Although a reduction in healthcare utilisation and medical costs has not been convincingly demonstrated in diverse adult patient populations with OSA after therapy, results from cost-effectiveness analyses strongly support the cost-effectiveness of CPAP in patients with moderate-to-severe OSA. This is in large part related to an unequivocal benefit in patient-reported quality of life. Studies have provided estimates ranging from $2,000 to $11,000 per quality-adjusted life-year (QALY) over a 5-year period for treating moderate-to-severe OSA [44, 45]. Compared with other standard medical therapies, such as blood pressure lowering medications for hypertension ($10,000–57,000 per QALY) and oral hypoglycaemics for diabetics (∼$34,000 per QALY), CPAP would be considered to be of good value from a health provider perspective [39, 46].
CPAP and health outcomes
Despite benefit from CPAP using cost effectiveness data, the evidence that CPAP improves health outcomes is mixed. While numerous studies have demonstrated benefit from CPAP at the individual level, not all patients benefit from treatment. Currently, there are no standard criteria that can be applied a priori to identify the subgroup of patients who will benefit from treatment. Traditional measures of OSA severity, such as the polysomnographically determined AHI, do not reliably predict those who will benefit from CPAP therapy [47]. This presents a major challenge for healthcare providers and funding authorities. Given the high prevalence of disease in the general population, diagnosis and treatment of all patients with OSA would be costly and unnecessary. In order to control costs, many jurisdictions have placed arbitrary limits on both access to diagnostic testing and CPAP funding. This often results in no funding, unacceptably long waiting times and inappropriate allocation of resources [48]. This is further complicated by the fact there are limited clinical trial data to support the benefits of CPAP for various health outcomes. Specifically, the results show significant heterogeneity in the ability of CPAP to reduce risk in OSA patients.
CPAP and hypertension
Previous systematic reviews and meta-analyses of randomised, placebo-controlled trials have assessed the ability of CPAP to improve systemic hypertension [49–51]. Although the results from these reviews have been variable, the majority have shown a statistically significant net reduction in blood pressure with CPAP as compared with a control group. These reviews have also shown blood pressure reduction to be greater in patients with more severe OSA or sleep fragmentation, and those with greater adherence to CPAP therapy. Unfortunately, many of the included studies within these reviews have been limited by small sample size and to patients with severe OSA. This results in significant heterogeneity and large confidence intervals around the pooled estimates. Furthermore, the observed reductions in blood pressure are small, ranging from 1 to 2 mmHg, bringing into question the clinical significance of these findings (table 3).
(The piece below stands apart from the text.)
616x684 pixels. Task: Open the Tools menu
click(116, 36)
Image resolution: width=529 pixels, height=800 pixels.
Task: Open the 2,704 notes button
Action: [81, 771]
Given the limitations in previous trials, international, multicentre randomised controlled trials (RCTs) have been initiated to assess whether CPAP can reduce cardiovascular risk in OSA patients, including the Multicentre Obstructive Sleep Apnoea Interventional Cardiovascular Trial (MOSAIC) and Sleep Apnea Cardiovascular Endpoints Study (SAVE). These represent the largest prospective RCTs conducted to date to assess this association and will help inform us whether there is differential risk across OSA subgroups. Although the results have not been published, preliminary findings from the MOSAIC trial suggest that 6 months of CPAP in minimally symptomatic OSA is associated with a cost-effective reduction in daytime sleepiness, but does not reduce cardiovascular risk [52].
CPAP and diabetes
The effect of treatment of OSA on glucose metabolism and glycaemic control has also been investigated with conflicting results. West et al. [53] failed to find any improvement in glycaemic control or insulin resistance in 42 patients following CPAP therapy, while a more recent trial by Lam et al. [54] showed improvements in insulin sensitivity in moderately obese patients after 12 weeks of CPAP therapy. Again, interpretation of the available evidence is difficult given the limitations in the majority of these studies. These include limited sample size, exclusively male participants, lack of adequate control for confounding variables in nonrandomised trials and issues of CPAP compliance.
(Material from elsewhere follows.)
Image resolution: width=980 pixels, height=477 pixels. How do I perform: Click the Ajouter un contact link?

Risk stratification of OSA patients
Despite evidence that CPAP is a cost-effective therapy for the treatment of OSA, the inability to accurately identify patients who will benefit from treatment is problematic. The variable response to treatment may explain the heterogeneous results from CPAP trials to date. Although healthcare utilisation and cost have been shown to be a reliable measure of morbidity, the distribution of this measure is not normal among OSA patients [35, 55]. For this reason, the ability to identify patients with clinically relevant sequelae or increased health care utilisation would allow healthcare planners to more effectively target funding towards at-risk patients. Although OSA severity, based on standard AHI criteria, is often used to identify those at risk of increased morbidity, it appears that we cannot rely on a single measure to adequately identify high-risk groups. Recent publications suggest the presence of daytime sleepiness and oxygen desaturation profile may be two factors of particular importance.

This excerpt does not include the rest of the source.